7 min readNov 25, 2022

In my previous post, I explained how to use the Transformer Network to find the relationship between objects on one screen frame at once. However, we sometimes need to find the relationship between each screen frame.

For example, Agent should pick a key before opening the door for the next mission in the obstacle tower environment. In such cases, there is a delay between obtaining the key and opening the door. To solve that task, the Neural Network of the agent should keep the information for some time even if there is another reward signal while keeping it. It is easy problem from the perspective of a classic AI algorithm because we just need to keep that information in one variable.
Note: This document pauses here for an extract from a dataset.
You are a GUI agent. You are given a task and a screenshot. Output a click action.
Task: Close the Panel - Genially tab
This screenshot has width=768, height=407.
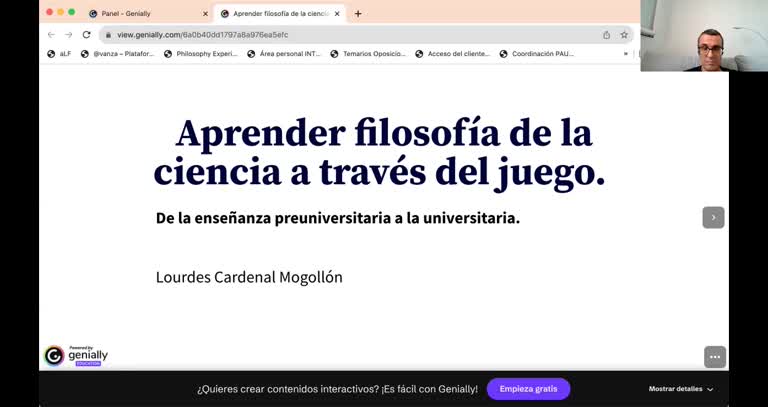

However, we need to use the other way if we need to train the network using backpropagation.

Many papers have been published to tackle that problem. For example, another paper of DeepMind titled Synthetic Returns for Long-Term Credit Assignment uses the Key-to-Door environment.

As you can see, this environment is a 2D version of Obstacle Tower.

Among various methods of papers, the method of DeepMind titled the Stabilizing Transformers shows prominently good performance. In this post, we are going to look around that method with Tensorflow code.

I divide the full code source of this post into small pieces to explain more easily.

Relational Environment

Before we use the heavy environment, it would be nice to test the model using a simple environment like the previous post. Therefore, I make the box world environment that is sequentially relational.

The visualization of Box-World environment

The agent will obtain the 10 rewards if it selects the red box in the first frame and the blue box in the last frame. The first and last box selections should occur together to receive the reward. Otherwise, only 0 rewards are given to the agent. Additionally, there are green boxes that will give a reward of 1 if you choose in the middle. The first and last box position is fixed to make the task easier. A network that has some memory functions is needed to run properly in that environment.

This environment only requires a basic Python package and is really light. Just copy the below code to the BoxWorldEnvMemory.py file.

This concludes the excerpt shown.